Eis um verbo que, com muita frequência, somos desafiados a conjugar: recomeçar. Os dias sucedem-se sem cessar. O calendário nega-se a ser parque de estacionamento e impulsiona-nos a seguir em frente. Cada manhã há que recomeçar e, durante o dia, diversas vezes temos de conjugar este mesmo verbo.
A nossa agenda repete-se e os nossos afazeres, a maior parte das vezes, são as mesmas ocupações do costume. Recomeçar é um imperativo a cumprir com alma. Repetir não é um verbo cansado, de braços caídos. Repetir deve significar insuflar uma alma nova no corpo da vida comum.

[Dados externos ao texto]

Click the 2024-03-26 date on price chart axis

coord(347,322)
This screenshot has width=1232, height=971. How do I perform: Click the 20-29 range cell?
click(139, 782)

Estamos em tempo de recomeçar o novo ano letivo e pastoral, de reiniciar os trabalhos comuns, a seguir ao intervalo das férias. Cada família e comunidade organiza o esquema da sua vida comum, quais carris que facilitam a vida de todos os envolvidos. Recomeçar não pode traduzir-se por “mais do mesmo”, repetindo rotineiramente com a desumanidade de uma máquina de fotocópias. Recomeçar não pode ser o exercício inconsciente de um robot. Por mais perfeito que seja, não transmite afetos nem comunica a alegria de viver. Recomeçar com humanismo e graça, com alma e coração.
Não há nenhum dia igual ao outro, mesmo que tenhamos de fazer o mesmo dos dias anteriores, no mesmo lugar, convivendo com as mesmas pessoas. Cada dia é uma estreia mundial, original e inédita, se damos licença ao nosso coração para amar em cheio. O jovem poeta Sebastião da Gama faz esta pergunta à qual dá a resposta certa: “Tens muito que fazer? Não, tenho muito que amar”. O problema não está em ter de repetir os mesmos afazeres, mas em deixar de amar com todo o coração, caindo na tentação da rotina, da superficialidade, do desencanto.
Santo Agostinho apresenta-nos a fórmula ideal para recomeçar, seja em que campo for: “Ama e faz o que quiseres. Se calares, cala com amor; se gritares, grita com amor; se corrigires, corrige com amor; se perdoares, perdoa com amor. Se tiveres o amor enraizado em ti, nenhuma coisa senão o amor serão os teus frutos”. Não amar é o problema que tudo complica. Amar é sempre a solução. Se eu amar, posso fazer o que quiser, que será sempre bem feito.
Recomeçar tem de rimar com criatividade. À massa da rotina acrescentar o fermento da criatividade. Não é que se mude de atividade, de lugar e circunstâncias. Em tudo há que pôr um coração e um espírito novo. Como afirma um autor: “Recomeçar é quando a gente cria a coragem de ser de novo tudo novo” (Val Abreu).
A fé ajuda a recomeçar com esperança, ultrapassando cansaços e desilusões. Por isso nos exortava o Papa Francisco, ao começo deste ano na festa da Epifania: “Peçamos a graça de nunca perder a coragem: a coragem de ser indagadores de Deus, homens de esperança, intrépidos sonhadores que perscrutam o céu, a coragem da perseverança em caminhar pelas estradas do mundo, com o cansaço do verdadeiro caminho e a coragem de adorar, a coragem de olhar para o Senhor que ilumina cada homem”.
Recomeçar. Sempre com alma e coração.